= Task to carry out =
Please render the entries from the line containing "Viewport: 1568px width, 359px height." through the end of the entries as a two-column CSV headed "text" and "answer". Give one row per entry, with each value in a single quoted field and line breaks replaced by spaces.
>> start Data excerpts
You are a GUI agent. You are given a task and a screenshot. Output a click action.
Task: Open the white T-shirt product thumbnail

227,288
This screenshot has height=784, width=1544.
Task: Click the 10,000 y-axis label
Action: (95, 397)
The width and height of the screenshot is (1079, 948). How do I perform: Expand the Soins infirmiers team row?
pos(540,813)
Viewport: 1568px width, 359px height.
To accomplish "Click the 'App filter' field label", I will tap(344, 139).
>> end Data excerpts
= Full answer =
text,answer
"Viewport: 1568px width, 359px height. To accomplish ""Click the 'App filter' field label"",","I will tap(344, 139)."